A Steady Slide in Upstream Headcount
The April figure continues a downward trend that has now stretched across two consecutive years. Employment in the sector stood at 118,700 in April 2025 and 121,200 in April 2024, meaning the industry has shed roughly 6,000 extraction jobs over that two-year period, according to Rigzone’s review of BLS data.
Monthly figures through early 2026 also show a consistent drift lower: 115,500 in January, 116,200 in February, and 115,900 in March, before slipping further in April. For context, the BLS data, which spans January 2016 through April 2026, shows the sector employed 178,500 workers in April 2016, meaning the current workforce is roughly 35% smaller than that decade-ago peak. The BLS collects this data through its Current Employment Statistics survey, which samples approximately 119,000 businesses and government agencies each month.
What It Means for Subcontractors
- Watch before you commit. Falling extraction employment is a leading indicator of reduced operator activity. Subcontractors considering expanding crew sizes or signing long-term labor agreements should factor this trend into their risk planning before locking in commitments.
- Rate pressure may follow.

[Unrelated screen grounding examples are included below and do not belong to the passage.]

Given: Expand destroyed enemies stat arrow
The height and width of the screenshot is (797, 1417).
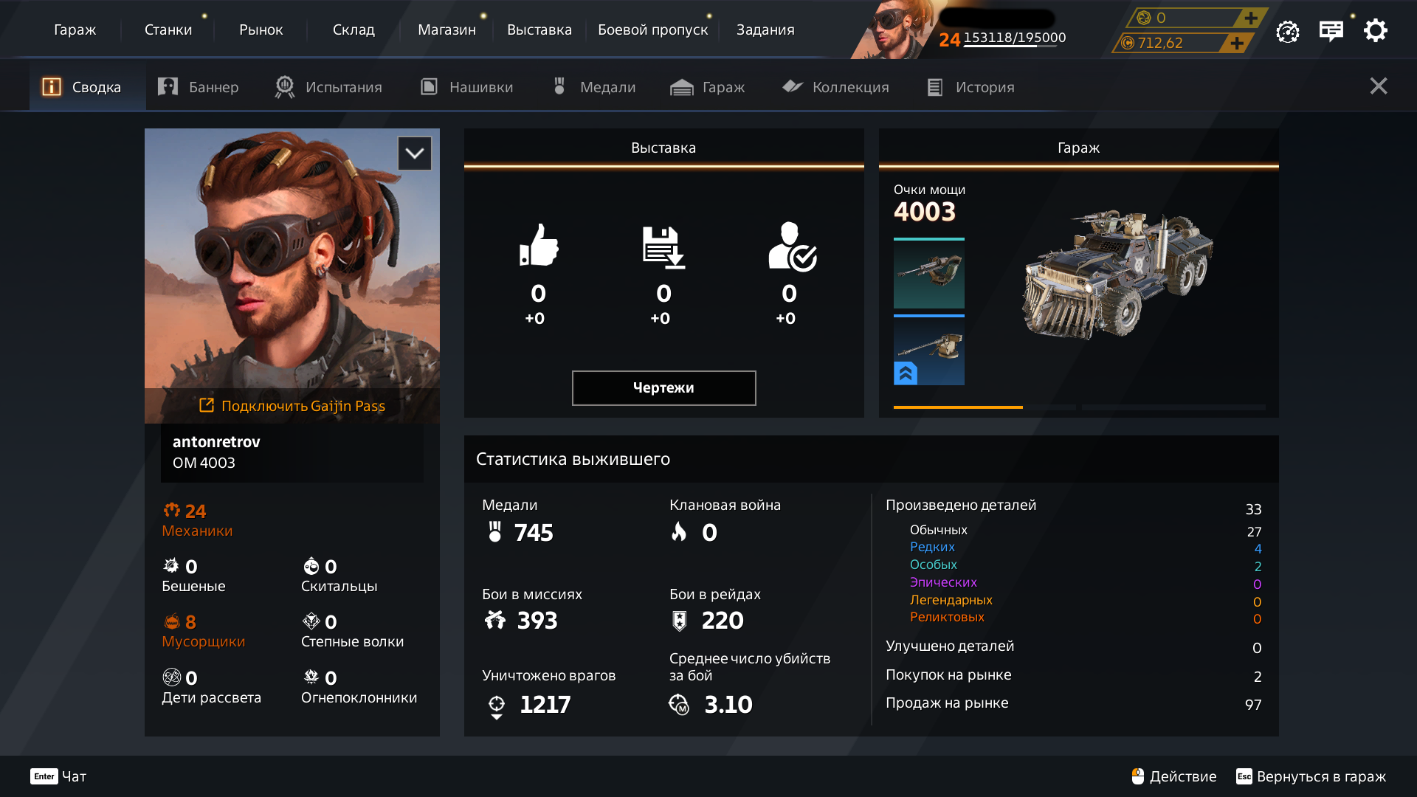Looking at the screenshot, I should (497, 717).
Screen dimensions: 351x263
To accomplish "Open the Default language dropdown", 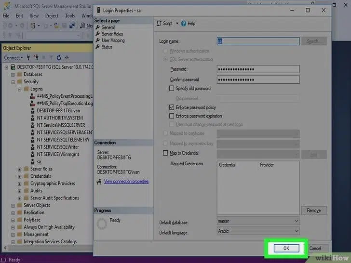I will (x=296, y=231).
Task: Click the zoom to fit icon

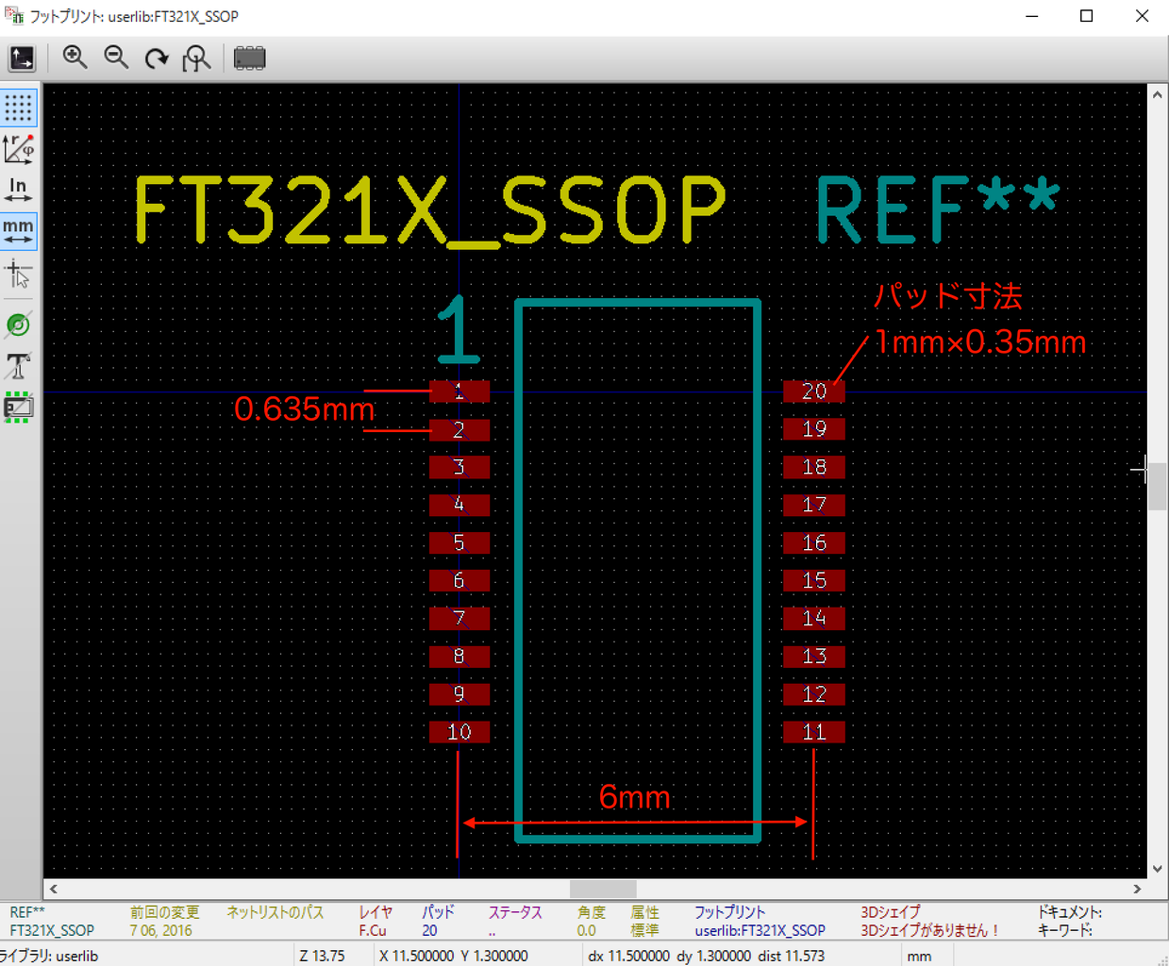Action: coord(196,58)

When operator headcounts shrink, project scopes and service call volumes often follow. Field service companies that rely heavily on a small number of upstream clients are most exposed to sudden workload reductions.
- Track the revision cycle. The BLS noted that both March and April figures are still preliminary and subject to revision. Subcontractors should monitor updated releases, as revisions could shift the picture in either direction.
- Two-year trend matters more than one month. A single month’s dip could reflect seasonal patterns, but back-to-back April declines across 2024, 2025, and 2026 signal a structural softening in upstream employment worth watching closely.